A game called Mother 3 did eventually appear for the Game Boy Advance appeared in 2006, which returned to the 2D format of the earlier titles while reusing some elements from the N64 version, including an altered version of its final battle scene. Great though the GBA version was, we’d love to see what creator Shigesato Itoi could have done with the increased power of the N64.
Commander Keen: The Universe Is Toast
A DOS-based answer to Super Mario, the impossibly cute Commander Keen games were among thevery best platformers available for the PC in the early 90s. The product of visionary studio id Software, the Commander Keen games were an early example of the kind of episodic games that are fairly common these days, with each adventure released in a trio of instalments.
Invasion Of The Vorticons introduced the eight-year-old astronaut hero in 1990, and was followed by the two-part Goodbye, Galaxy! and a concluding episode, Aliens Ate My Babysitter!, a year later.
In 1992, a third trilogy of Commander Keen adventures, The Universe Is Toast, was announced, but by then, the Wolfenstein and Doom games had taken off, and id Software appeared to abandon the platform genre in favour of the first-person shooter.
There’s an alternate universe somewhere, we’re sure, in which Wolfenstein and Doom were commercial failures, and the Commander Keen games are still enjoyed by a legion of devoted followers.

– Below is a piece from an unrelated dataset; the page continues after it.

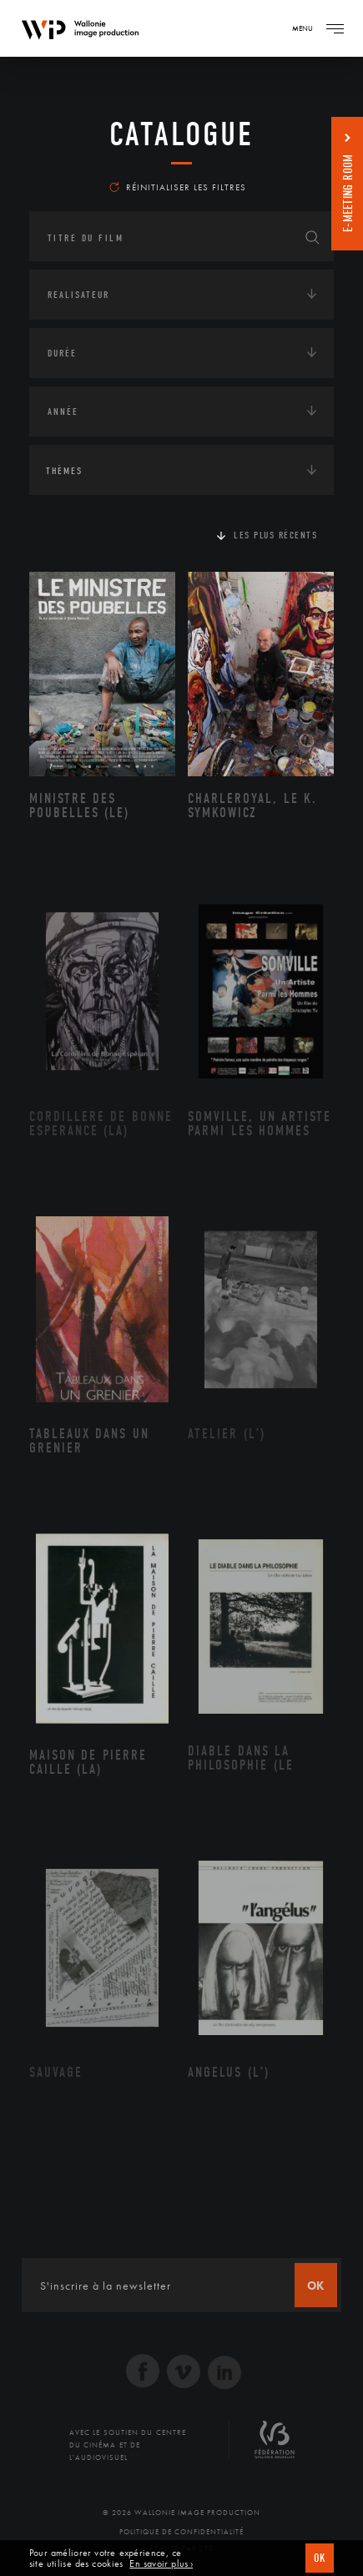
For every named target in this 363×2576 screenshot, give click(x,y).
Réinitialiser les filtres (177, 187)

We can dream.Fallout 3
Wonderful though Bethesda’s first-person rebirth of the Fallout franchise is, we still have a hankering for Black Isle Studios’ third-person sequel to the post-apocalyptic RPG series it originally created in 1997.
Under the codename Van Buren, the game looked as though it would continue the narrative brilliance displayed in Black Isle’s earlier games, and when the Fallout license passed to Bethesda following the collapse of publisher Interplay Entertainment, art director Leonard Boyarsky couldn’t hide his disappointment.
“To be perfectly honest, I was extremely disappointed that we did not get the chance to make the next Fallout game,” Boyarsky said back in 2007. “This has nothing to do with Bethesda, it’s just that we’ve always felt that Fallout was ours and it was just a technicality that Interplay happened to own it. It sort of felt as if our child had been sold to the highest bidder, and we had to just sit by and watch.”
StarCraft: Ghost
Blizzard’s StarCraft strategy games have been wildly successful, and it’s unsurprising that the company began to look into ways of pushing its sci-fi universe into other genres, just as it had with WarCraft.
Announced in 2002, StarCraft: Ghost would have been a third-person shooter with an emphasis on stealth. In development for both PC and the major consoles of the day, early gameplay demos of Ghost looked extremely promising, with varied gameplay that mixed shooting, hand-to-hand combat and sneaking around, and (for the time) smooth, impressive visuals.
Repeatedly delayed, development on Ghost was passed between several development studios until production ceased around five years ago. While never officially cancelled, the fact that it’s ten years since work began on Ghost suggests to us that it’ll never see the light of day.